Common ways to compute derivatives video transcript¶

Hello again and welcome to Practical MDO. Today we’re talking about common ways to compute derivatives. There are many ways to compute derivatives, more than even what I’ll cover today, but we’ll focus on four main methods; finite differencing, complex-step, analytically, and through algorithmic or automatic differentiation. The best method to use is highly dependent on your problem that you’re trying to solve and I’ll talk through some of the advantages and disadvantages of each of these methods. Usually the most computationally efficient way to obtain derivatives is some mix of the methods that I’ll cover today.

This firmly falls under the differentiation category covered within this course and helps set us up for the optimization as well.

So like I mentioned I’ll really focus on four different methods here today.

Finite difference works by first querying the function and then querying it again at a slightly perturbed point. By looking at the change in function value divided by that perturbation size you can get an approximation for the slope. Now there are many different subcategories of finite difference. There’s forward, backward, central finite differencing and higher order methods. But for these purposes I’ll just show you forward first order finite differencing here. The notion of the order for finite differencing methods comes from the expansion of the Taylor series and where the truncation error is introduced. I’ll have a link in the description to the relevant section within the Engineering Design Optimization book where you can look for more info.

Let’s take a look at the simplistic quadratic function. For demonstration purposes here I’m going to show a ridiculously large step value. Nobody would use dx or h equals to one but here I want to show you what we’re dealing with. So imagine two points here; we have one dot in red which is the point at which we’re trying to approximate the derivative and the other point in white is the finite difference perturbation point. Again we’re just taking dy over dx. I’m going to really spell this out in detail to drive home the point of what’s going on here. And we obtain the slope by dividing dy by dx. If we move along the graph where we’re trying to approximate the derivative you can see in some places this approximation does better or worse. Ideally we would want the red line to be tangent to the graph. However what you’re really seeing now is more of a secant graph and I mentioned before that we don’t really use finite difference step size of one. Let’s see what it looks like with a much smaller finite difference step size.

The exercise: Put this sentence from the derivatives transcript into Spanish: "Finite difference works by first querying the function and then querying it again at a slightly perturbed point." The material after this point comes from a separate source.

Record extracts:
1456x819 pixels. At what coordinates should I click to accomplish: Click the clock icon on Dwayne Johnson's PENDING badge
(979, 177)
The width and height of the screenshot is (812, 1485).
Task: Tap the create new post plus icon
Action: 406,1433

The completed task: La diferencia finita funciona consultando primero la función y luego consultándola de nuevo en un punto ligeramente perturbado.